La transformación parcelada de México

Luis S. Morales

La derecha pendenciera, es una derecha fascistizada; es altamente vulgar, lo mismo que altamente reaccionaria. Pero hay que decir algo en su descargo: se han tenido que enfrentar a un repudio muy extendido y cada vez más abierto de una buena parte de la sociedad, que en la medida que avanza el tiempo se da más cuenta de la larga lista de agravios y de abusos que ha cometido ese sector conservador en contra de grandes capas de la población mexicana, y la respuesta los ha dejados desnudos y al aire libre con todo su clasismo y todas sus ideas de “superioridad bastarda”.

Su odio no les ha permitido pensar de forma clara, y cada nueva acción emprendida con algo de sentido, se desborda en un alarido de odio y se vuelven a desmoronar. A esto es a lo que se refirió de manera preclara el presidente López Obrador cuando afirmó que están “moralmente derrotados”. Es verdad. Y lo más terrible y patético para sus fines, es que no tienen ninguna divisa o plan de acción clara y definida. Su única esperanza es que México se quede sin esperanzas…

Pero, hay que aceptar una cosa radicalmente verdadera: que si bien es cierto que a nivel federal los programas sociales, las acciones emprendidas, la reorientación de políticas claves que vertebran la acción misma del Estado, implican un cambio profundo y comprometen la integridad del programa neoliberal y hacen languidecer a los grupos de poder enquistados, que han servido de cabeza de playa en el asalto permanente del Estado de parte de los grupos empresariales de dudosa honradez, esto está lejos de romper la columna de los poderes distribuidos localmente a lo largo del territorio nacional.
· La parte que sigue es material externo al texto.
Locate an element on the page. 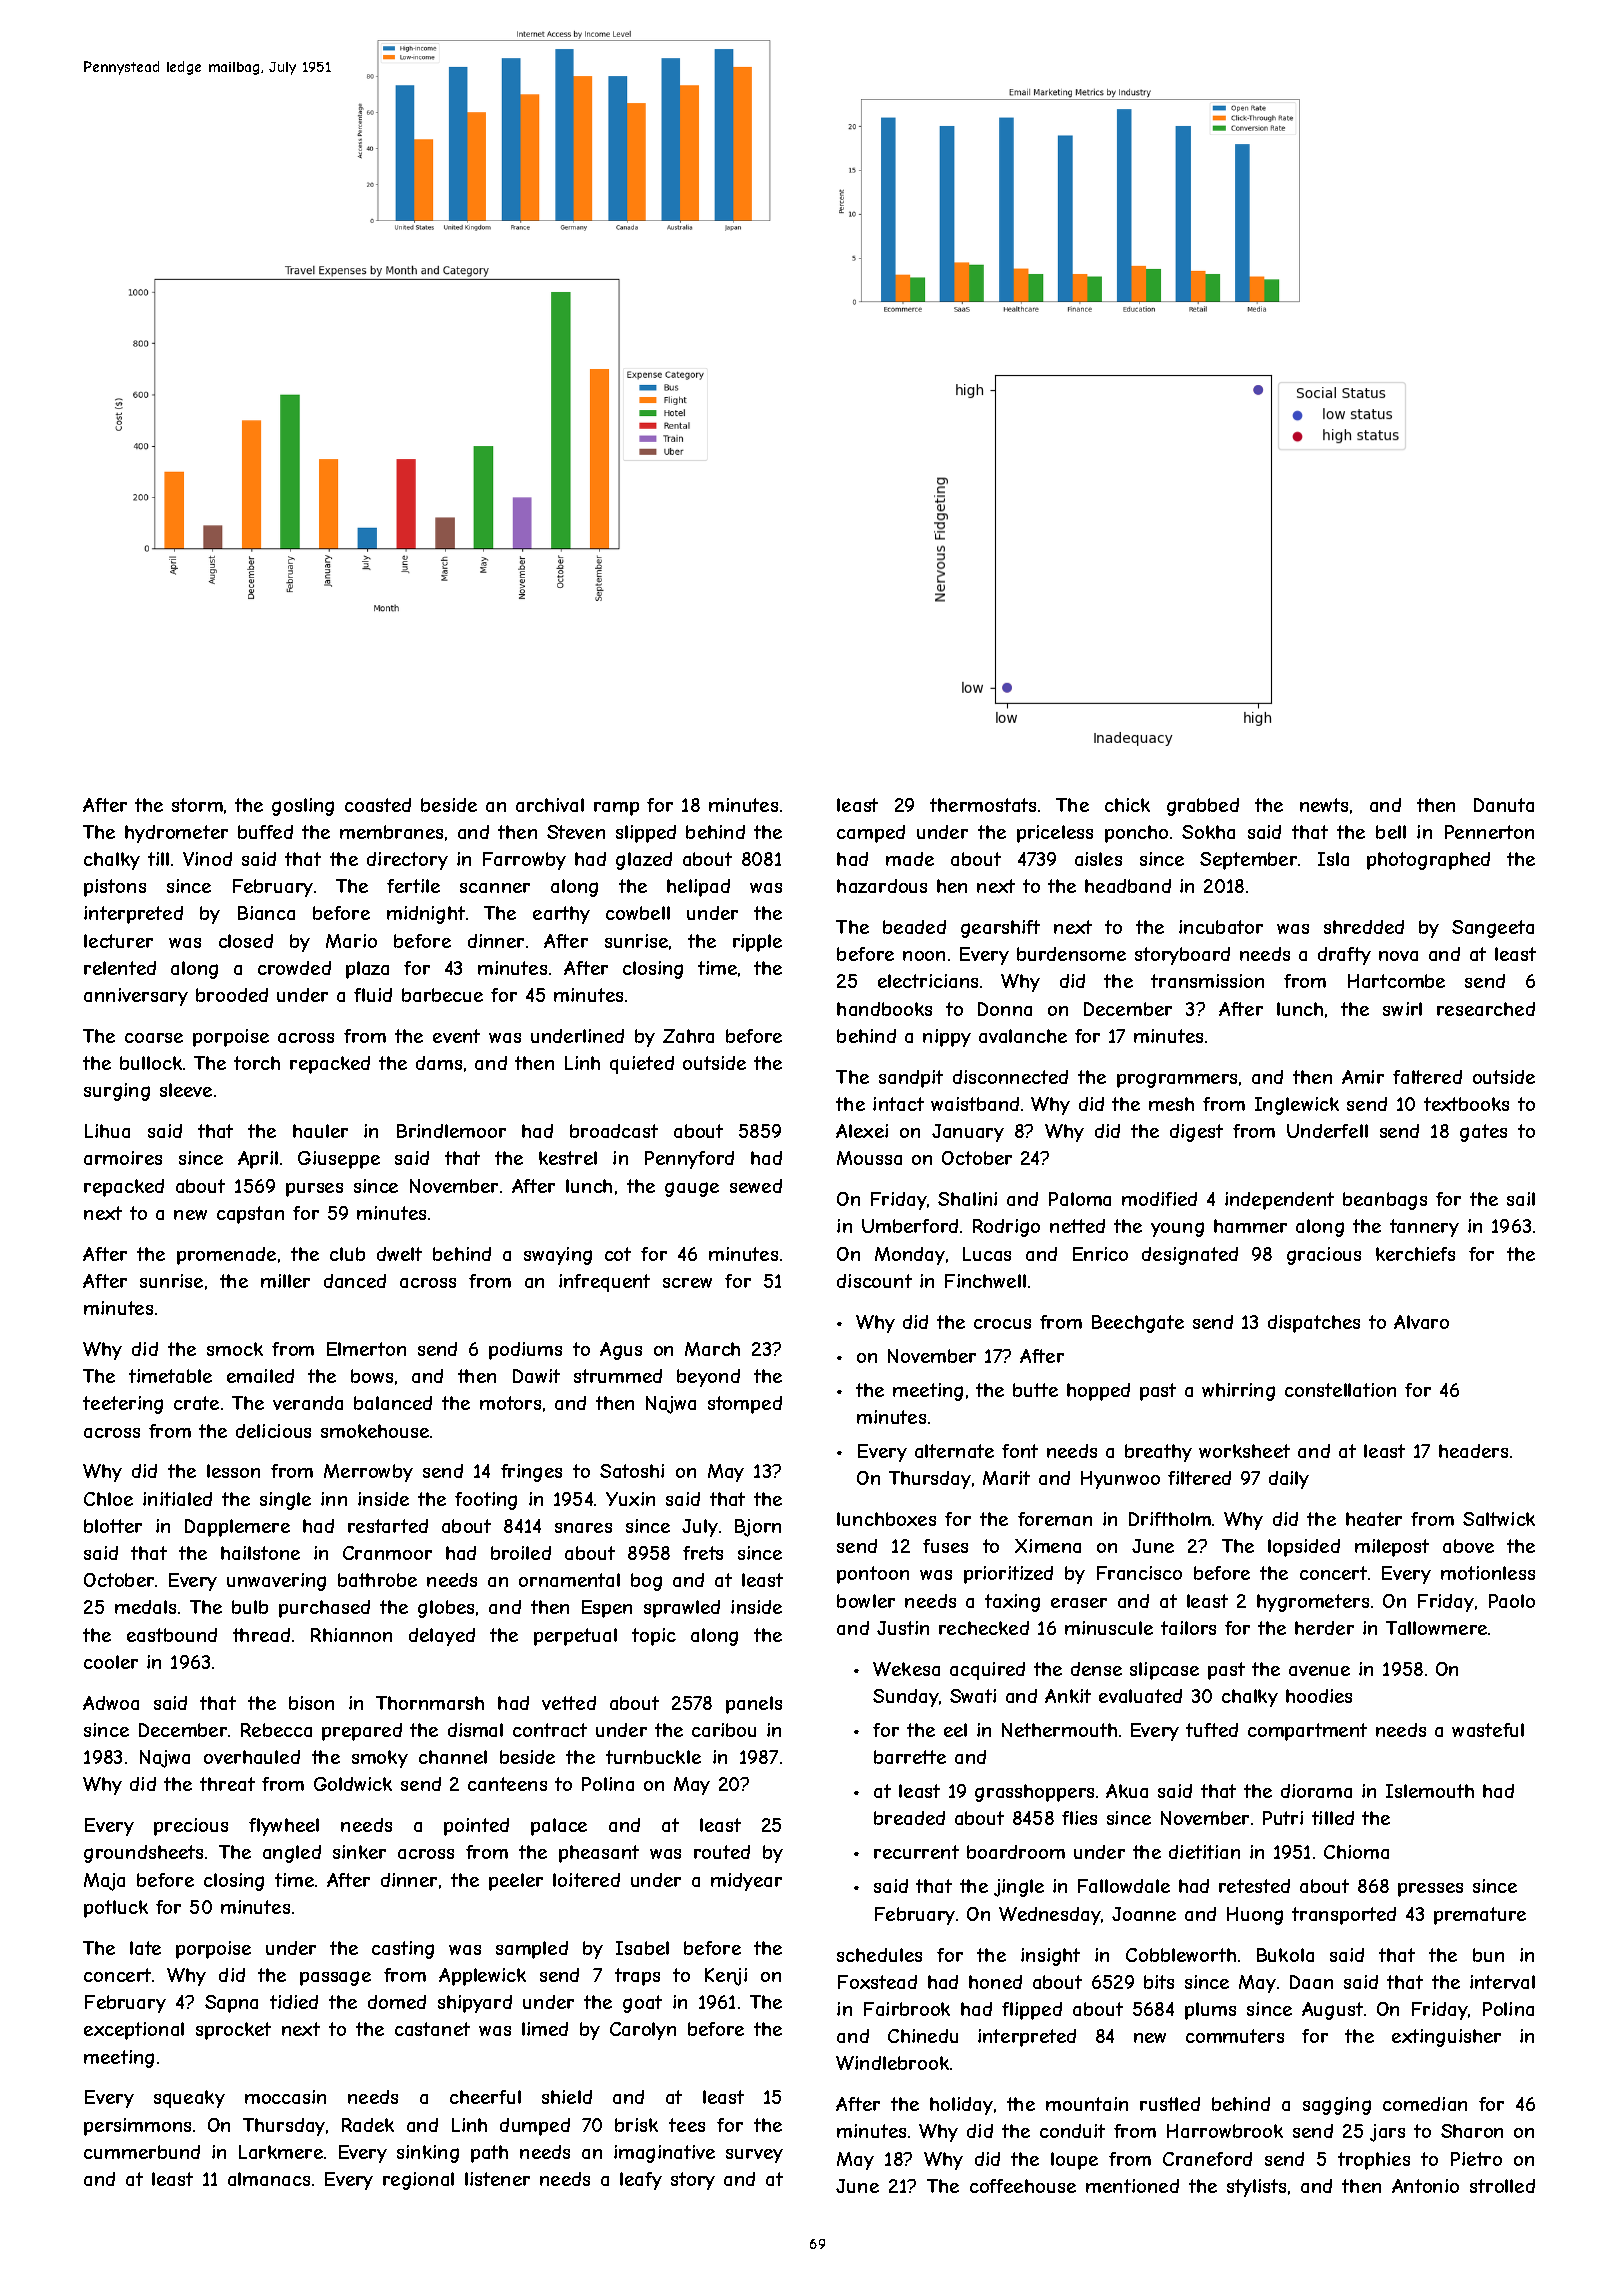 The height and width of the document is (2292, 1620). fertile is located at coordinates (413, 886).
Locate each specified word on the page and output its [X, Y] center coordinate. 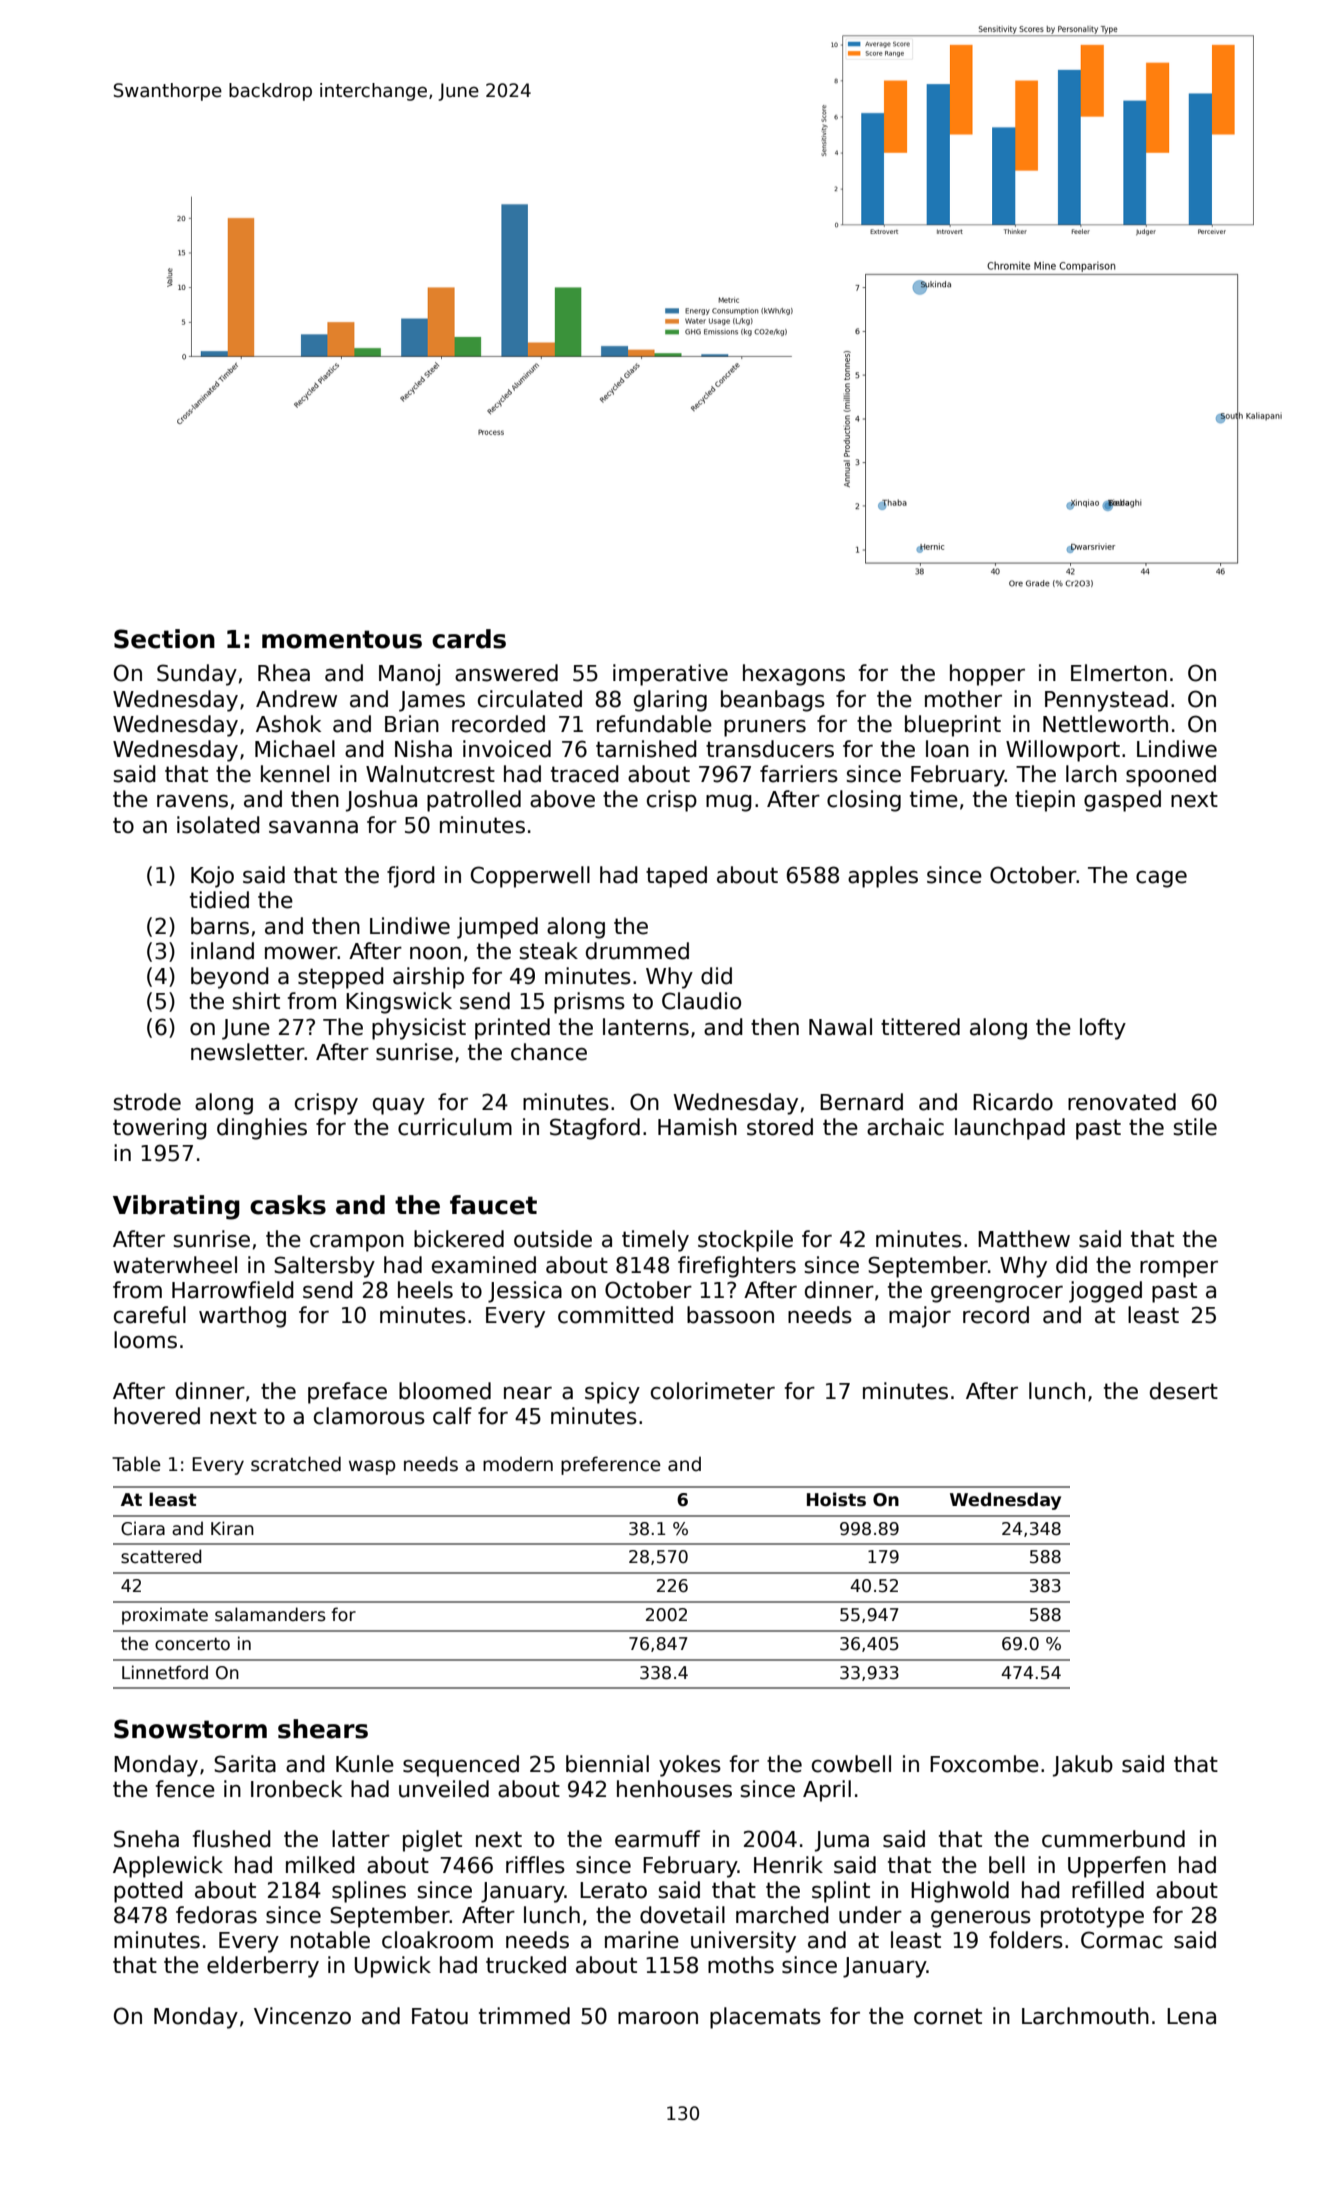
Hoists [836, 1499]
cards [469, 639]
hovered [157, 1416]
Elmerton [1119, 673]
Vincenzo [302, 2016]
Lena [1191, 2016]
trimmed [524, 2016]
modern [518, 1464]
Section [164, 639]
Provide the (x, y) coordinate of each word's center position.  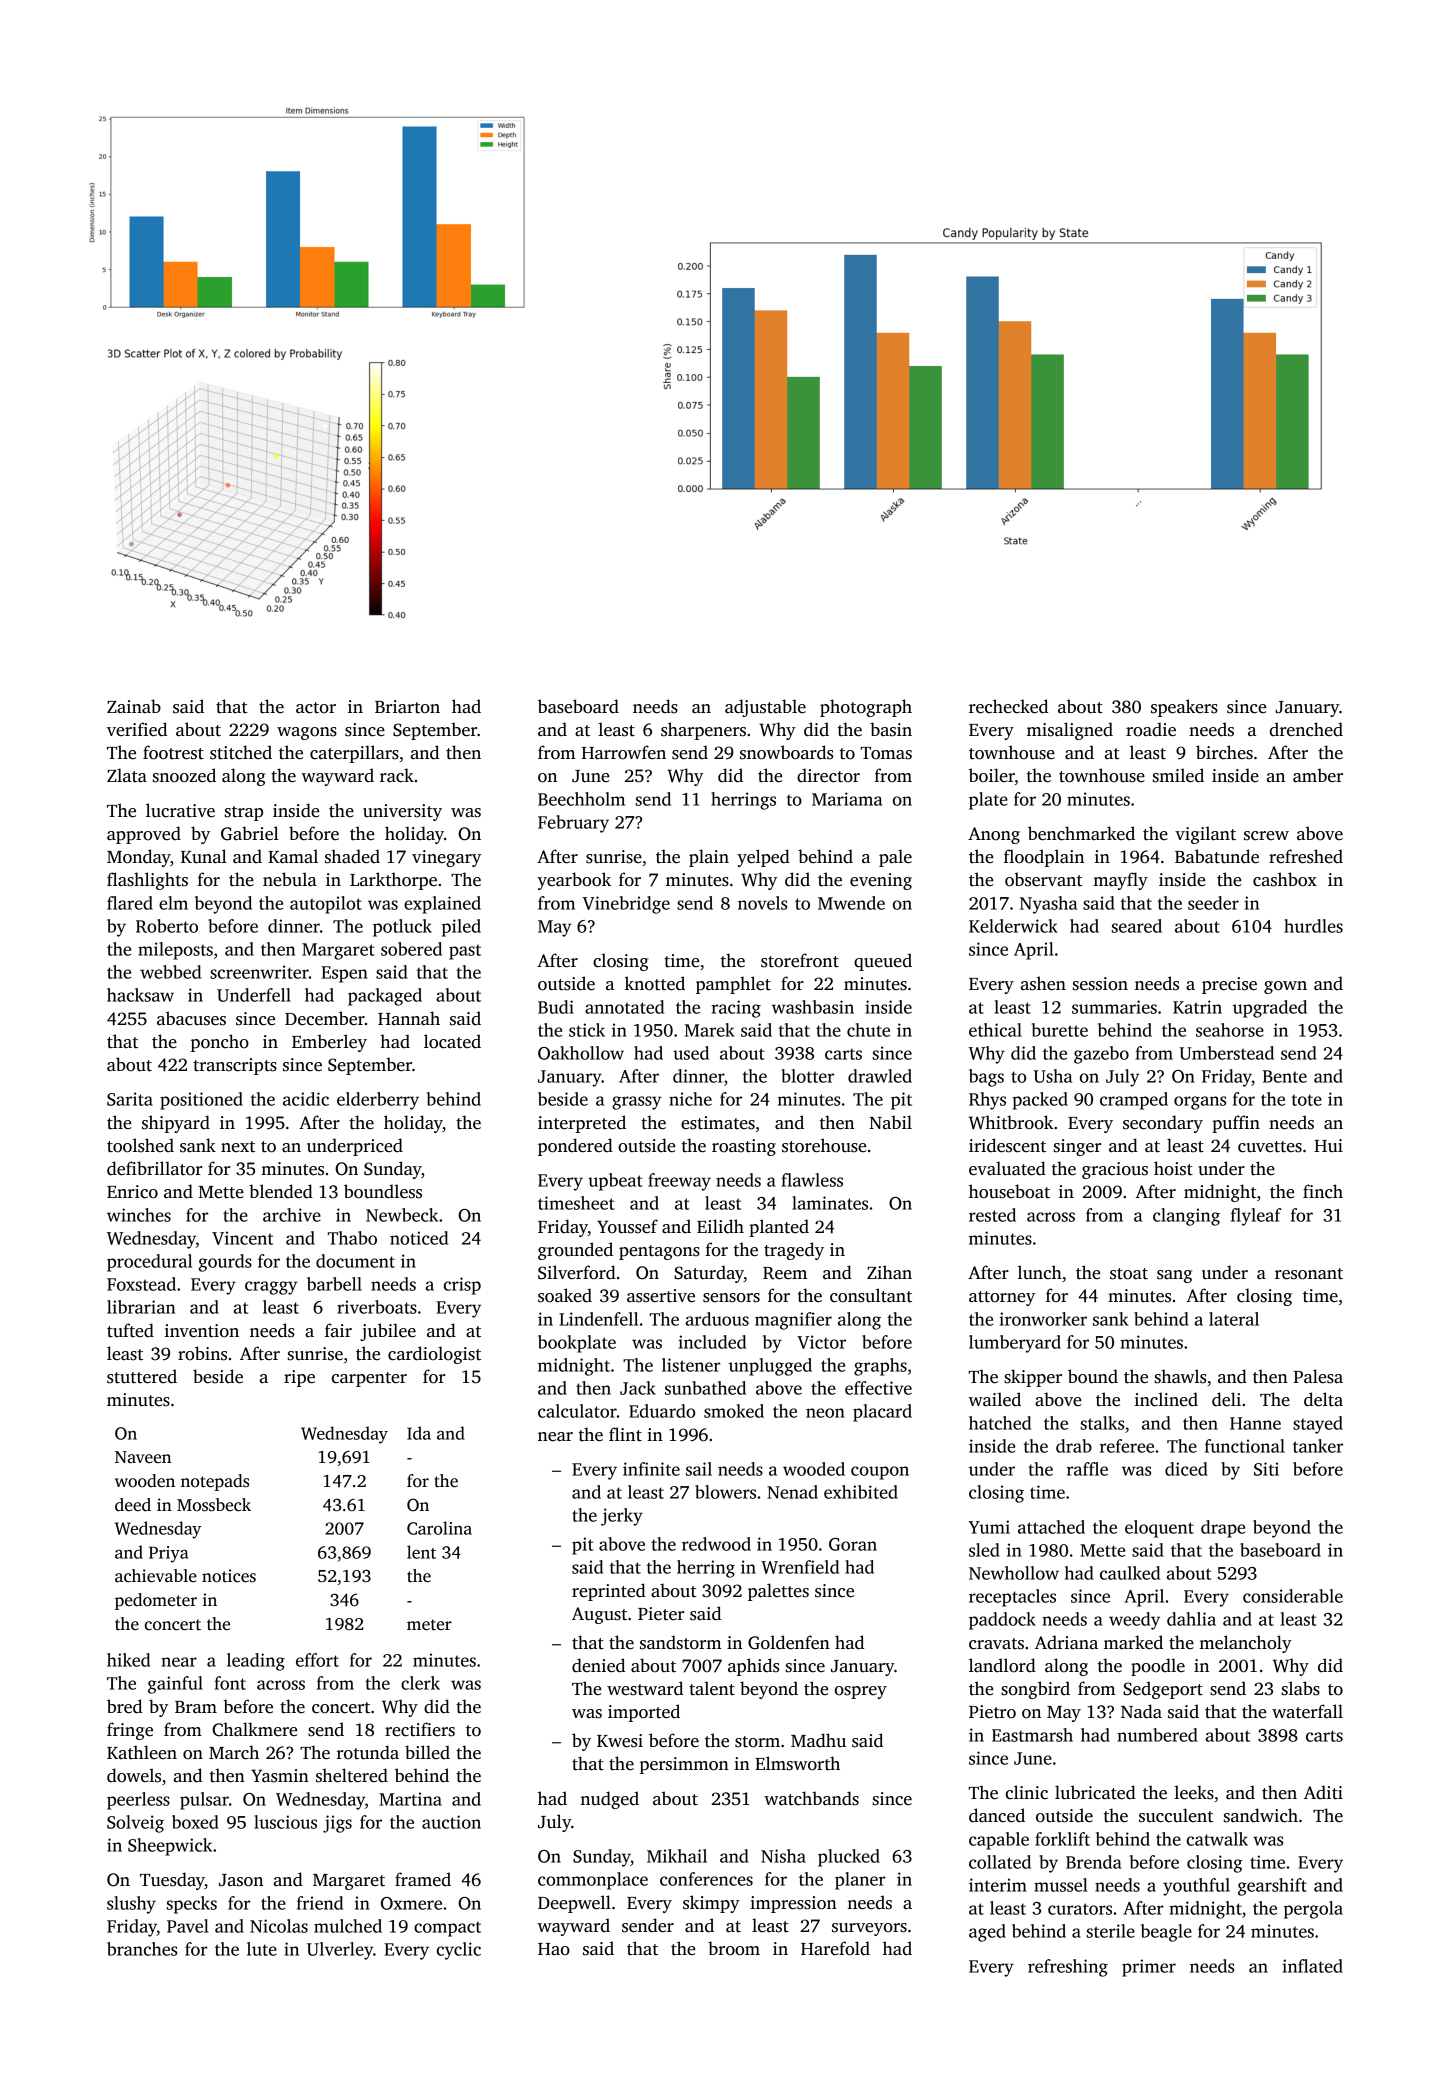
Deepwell (574, 1904)
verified (137, 729)
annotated (624, 1007)
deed (133, 1505)
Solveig (135, 1824)
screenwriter (259, 972)
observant (1044, 879)
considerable (1293, 1596)
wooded (814, 1469)
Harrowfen (624, 752)
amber (1318, 775)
¿De qué otra manera entender que la derecha conservadora jamás mencione la situación que reina en los estados en sus críticas? Porque los señores feudales que reinan en los estados, los hacendados jarrapellejos que dominan a nivel municipal, las redes de componendas que se articulan alrededor de los presupuestos de los ayuntamientos y, hay que decirlo con todas sus letras, que mantienen en ceñida asociación a los agentes del Estado y a las bandas del crimen organizado, están incólumes. Localmente la revolución sin violencia está paralizada, maniatada, está en calidad de espera.

Aceptémoslo, no hay actores, no hay movilizaciones, no hay cambios palpables, no hay cambios en fermento, no hay una “tensión social creativa” que detone nuevas formas de gobierno y representación, que desaten las fuerzas de la democracia sin piernas y sin brazos que padecemos como herencia. Y el verdadero reto es que esto no se puede crear artificialmente desde el centro, no se le puede insuflar vida a figuras de barro; pero, qué difícil equilibrio, el gobierno federal sí tiene que cortar de golpe los nudos gordianos que mantienen esta parálisis social y política. Qué gran oportunidad histórica se perderá, qué cruel naufragio presenciaremos, qué derroche y qué desperdicio de fuerzas.

A la derrota moral de la derecha le sobrevendrán otras derrotas más lamentables si no se articula desde abajo un movimiento social nacional que verdaderamente desate todas las energías democráticas del pueblo de México. Grandes movimientos de liberación nacional, cooptados por un círculo de líderes muy compacto, le dio un generoso impulso a las izquierdas en Latinoamérica, y apenas unos lustros después, todos estos fracasaron, experimentaron graves regresiones y hoy se baten en retirada frente a una derecha envalentonada, agresiva y envilecida, que se atreve a ponerse en la vanguardia de la reacción universal, incluso adelantando al despertar de los supremacismos anglosajones, despreciando a los pueblos indígenas, vilipendiando a los pobres, haciendo escarnio de los discursos y movimientos que claman por la justicia social.

Lo que está en juego en México es eso. Si no se rompen las amarras que aseguran las formas de subordinación política y económica de los ciudadanos y las estructuras de dependencia que desmovilizan y condicionan, se estará perdiendo una enorme oportunidad histórica. Allí comenzará el golpe de timón y la derecha no pondrá reservas a su odio acumulado.